Records for the task start

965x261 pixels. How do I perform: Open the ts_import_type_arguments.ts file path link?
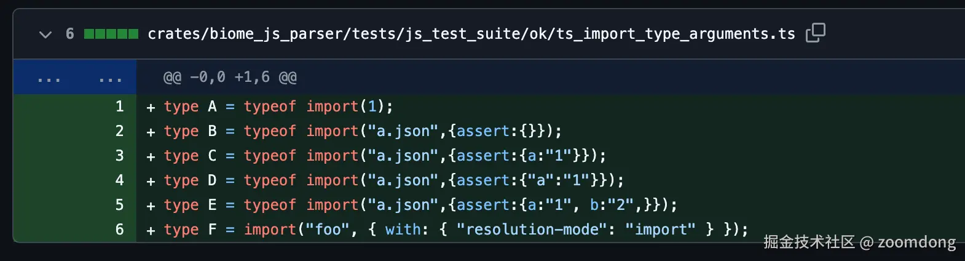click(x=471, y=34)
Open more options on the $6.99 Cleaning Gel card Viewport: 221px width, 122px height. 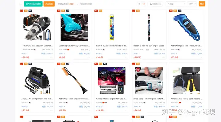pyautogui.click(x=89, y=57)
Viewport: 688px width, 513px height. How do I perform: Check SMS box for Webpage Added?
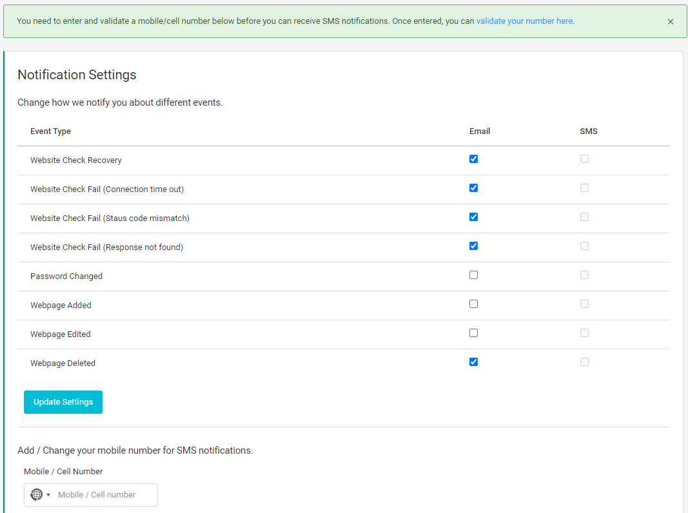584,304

Records for the task end
Records for the task start

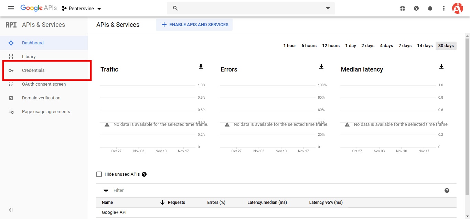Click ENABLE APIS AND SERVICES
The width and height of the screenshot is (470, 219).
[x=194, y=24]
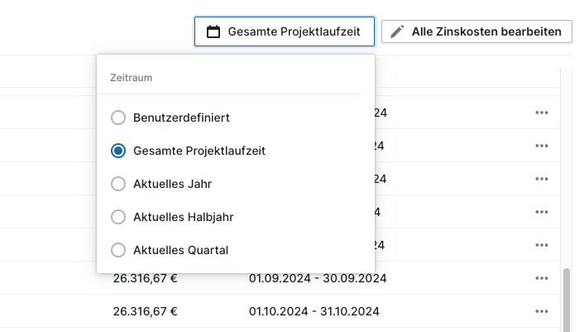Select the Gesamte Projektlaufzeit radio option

Records for the task end

Exercise
Reproduce the lines exactly, starting with the line that contains "Click ENABLE APIS AND SERVICES" and going on through the line that contains "Select the Gesamte", and omit the pictures from the answer.

Result
Click ENABLE APIS AND SERVICES
The width and height of the screenshot is (470, 219).
[x=194, y=24]
Select the Gesamte Projektlaufzeit radio option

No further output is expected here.